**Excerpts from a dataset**
_ _ _ _ _ _ _

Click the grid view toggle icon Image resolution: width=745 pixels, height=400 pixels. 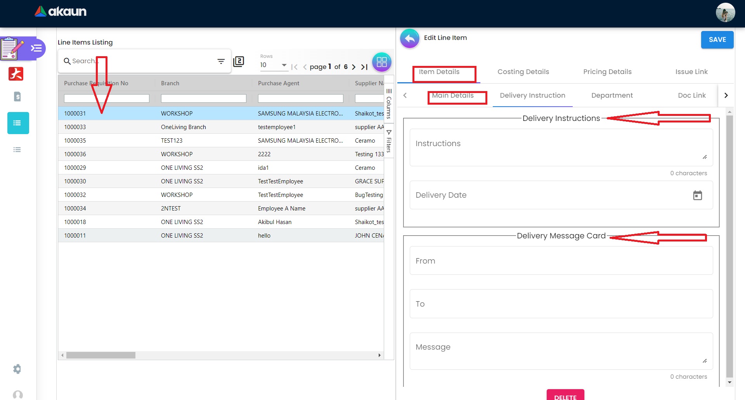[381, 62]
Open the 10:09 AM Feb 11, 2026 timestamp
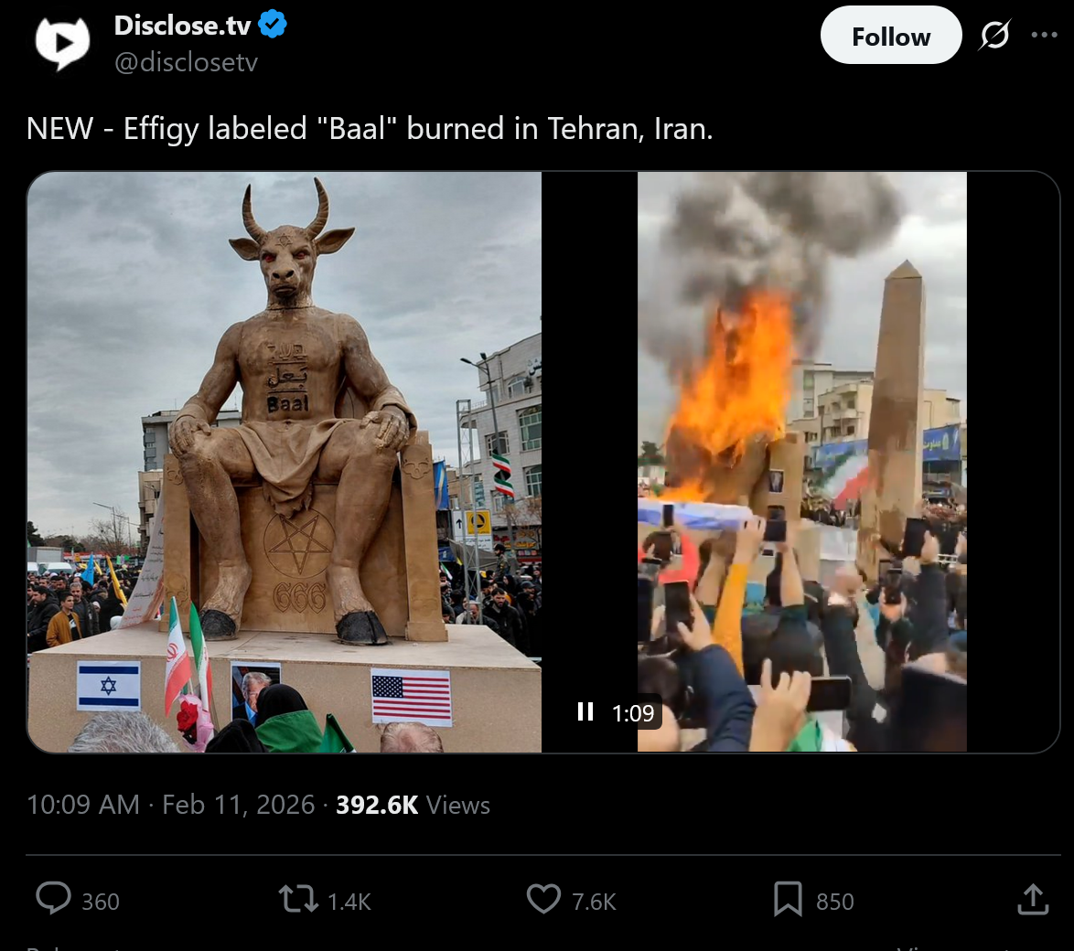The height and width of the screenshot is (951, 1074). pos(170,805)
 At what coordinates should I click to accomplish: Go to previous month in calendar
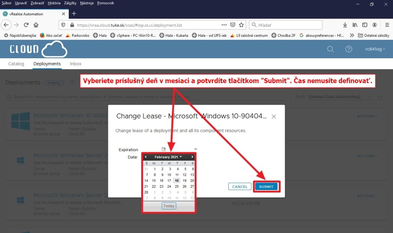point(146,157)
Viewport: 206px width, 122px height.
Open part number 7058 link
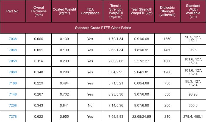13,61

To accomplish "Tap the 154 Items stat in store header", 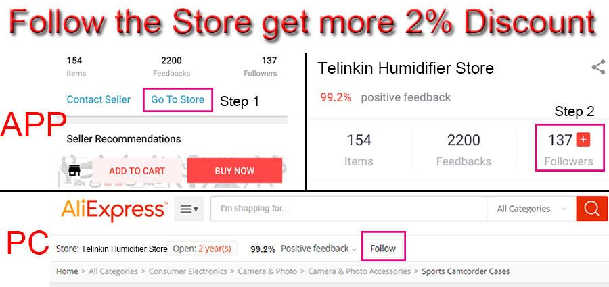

_ _ _ _ _ _ _

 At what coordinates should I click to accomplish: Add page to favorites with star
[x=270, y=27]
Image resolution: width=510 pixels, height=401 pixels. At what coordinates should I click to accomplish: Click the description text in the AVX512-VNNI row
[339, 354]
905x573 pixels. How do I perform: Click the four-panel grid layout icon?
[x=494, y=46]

_ _ _ _ _ _ _

**WORK TO COMPLETE**
What is needed is an exact copy of the lines above from the one with "At what coordinates should I click to accomplish: Go" to the one with "the 154 Items", both ends kept, and nothing more; please leave the pictures out.

**FINAL ANSWER**
 At what coordinates should I click to accomplish: Go to previous month in calendar
point(146,157)
Viewport: 206px width, 122px height.
Open part number 7058 link
13,61

To accomplish "Tap the 154 Items stat in store header", 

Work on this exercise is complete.